MM: More accessibility in real terms and they should be using Google Analytics to look at who is using their data. They should be judging themselves on the data scale by looking at what their analytics say about how much data people use and not by how much data they push out.


What is the one skill you found the most necessary at the DataDive?

TS: Probably patience and the ability to not get dismayed by setbacks. The ability to push through slowly and work towards your goal. If you get discouraged easily, you probably won't have a fun time at the DataDive, or enjoy the challenges.

MM: Curiousity is the most important trait. Skill is not so important. The people I worked with didn’t really have the kind of skills that would solve the problem in one day, but because I did this for myself and I’m trying to push out an open tool, I don’t have a deadline. It’s nice to have a larger community of people who are interested and are helping to think about the problem at different levels. That doesn’t require a skill set. It requires curiosity.


What would you recommend for those who want to get involved in similar events?

TS: It used to be that data analysts and statisticians would work in a dark room, but now everyone wants to get out. There are so many user groups and meet-ups. Washington, D.C., for example, has a huge community that meets to discuss neat topics within the field. So that would be a great entry to get to know people and learn the tools, and just try your hand at some Hackathons and data.

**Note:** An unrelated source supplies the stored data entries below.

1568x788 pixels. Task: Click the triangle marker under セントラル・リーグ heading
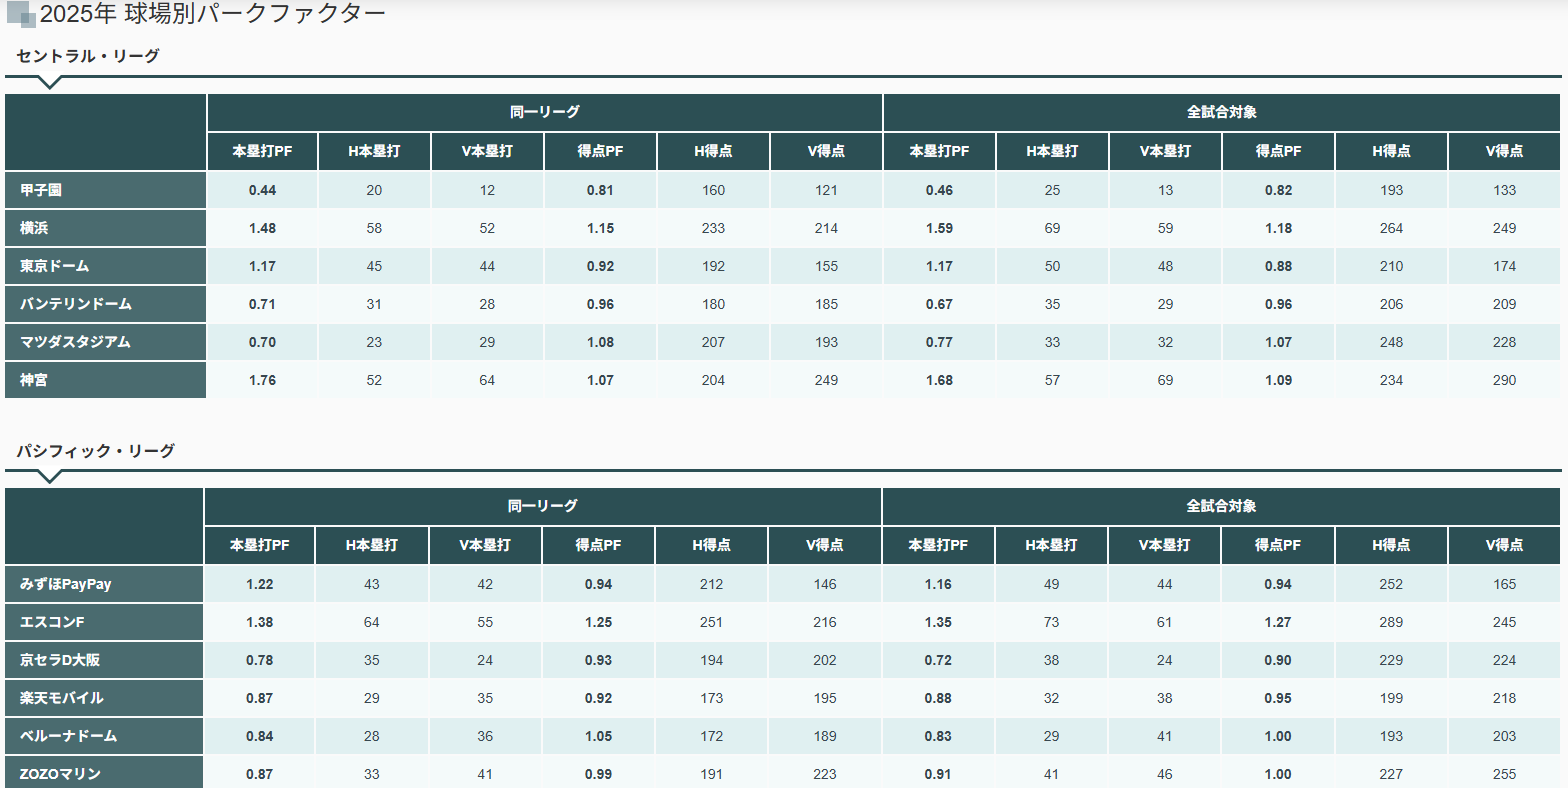point(48,83)
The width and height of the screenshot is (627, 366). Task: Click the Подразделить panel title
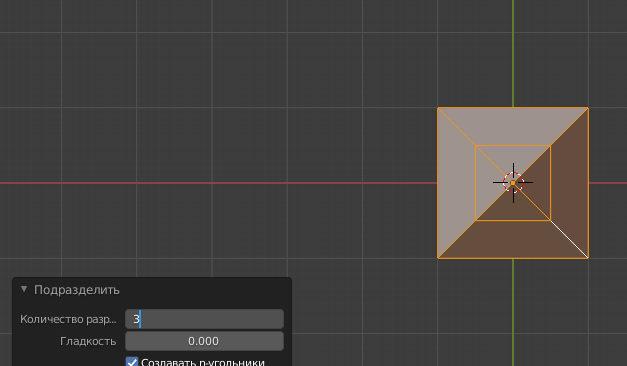point(77,290)
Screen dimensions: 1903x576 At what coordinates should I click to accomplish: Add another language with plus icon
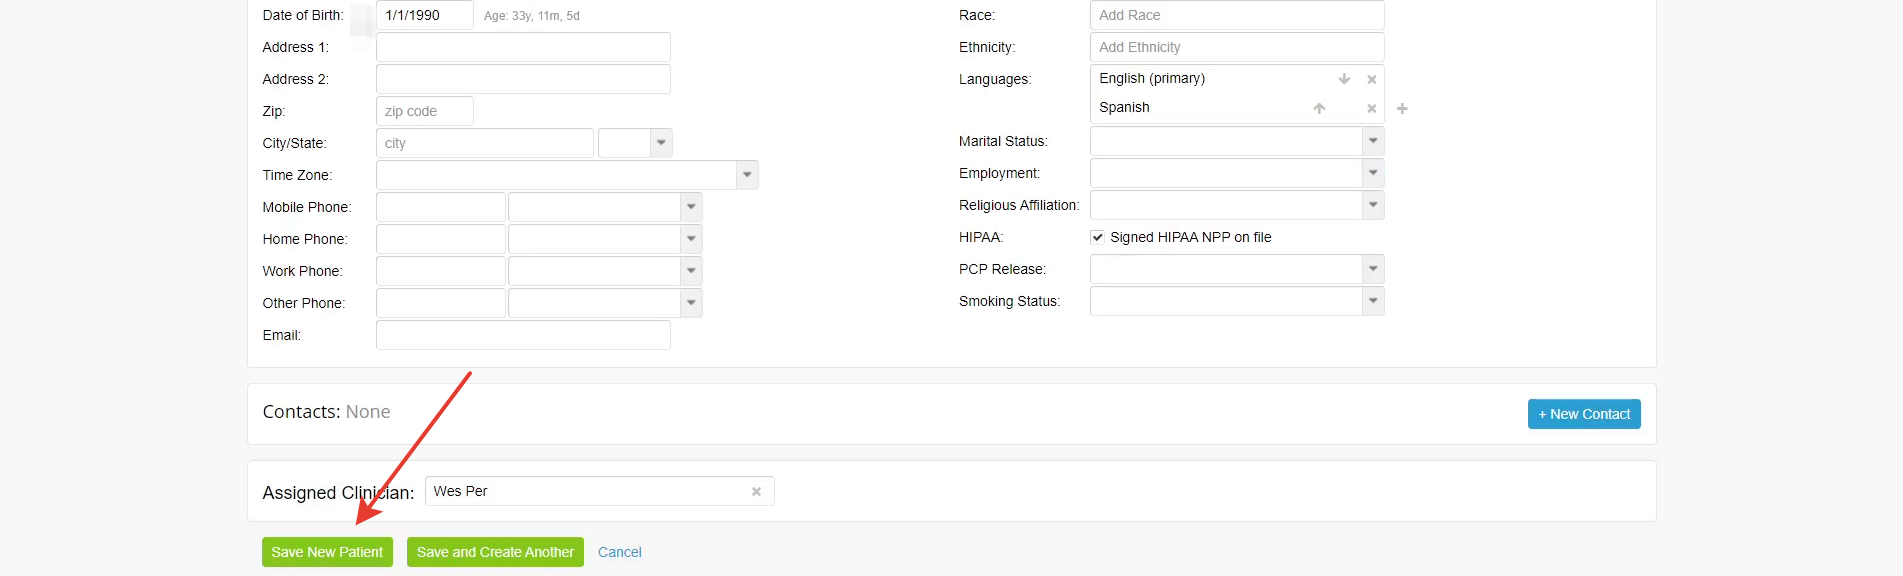point(1402,108)
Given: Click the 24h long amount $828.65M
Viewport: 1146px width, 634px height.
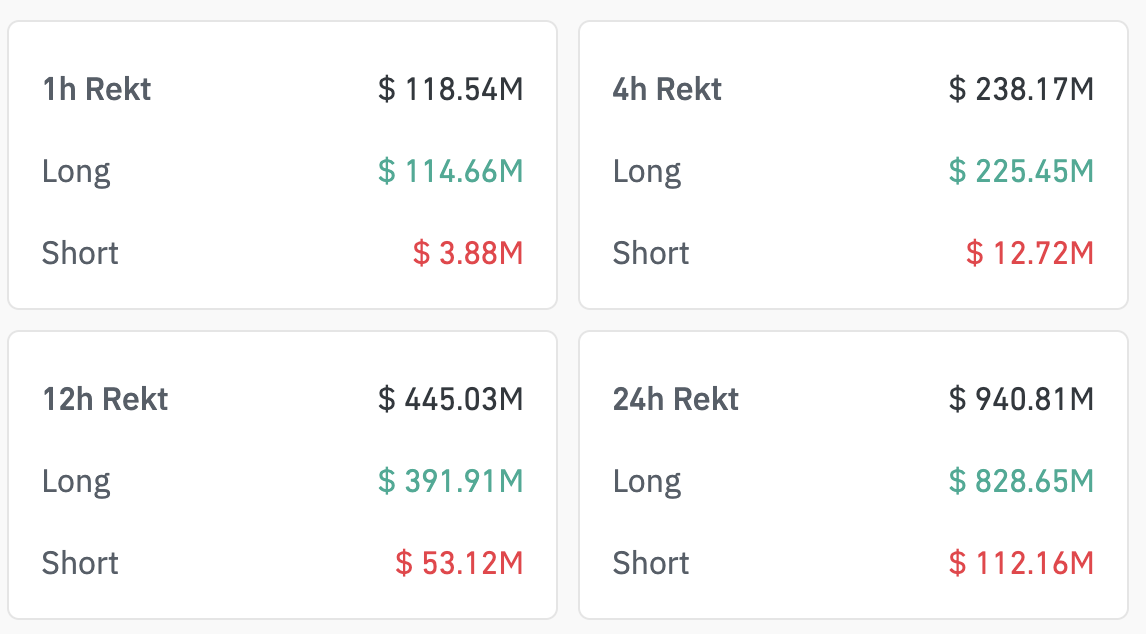Looking at the screenshot, I should [1021, 482].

MM: There are four things that every intervention has to do. You have to do at least three out of four for it to have traction: (1) People have to care about the cause, (2) It has to be easy to get involved, (3) They have to feel like there is agency in the system, meaning that by participating something is going to change, and (4) Even if there isn’t agency, a person has to feel like they are being heard or the system has somehow acknowledged that they exist and have worth. There are many different version of democratizing the process, because there are lots of democracy like effects, like voting, which has very little agency but still allow people to feel like they have been heard, because they had a chance to speak out. So if you put this type of intervention through the lens, you’ll see that the agency is where we have the most work to do to improve. And that means demonstrating to people who came to past Data Dive or any kind of Hackathon events that something has changed in the system as a result of the work that they did.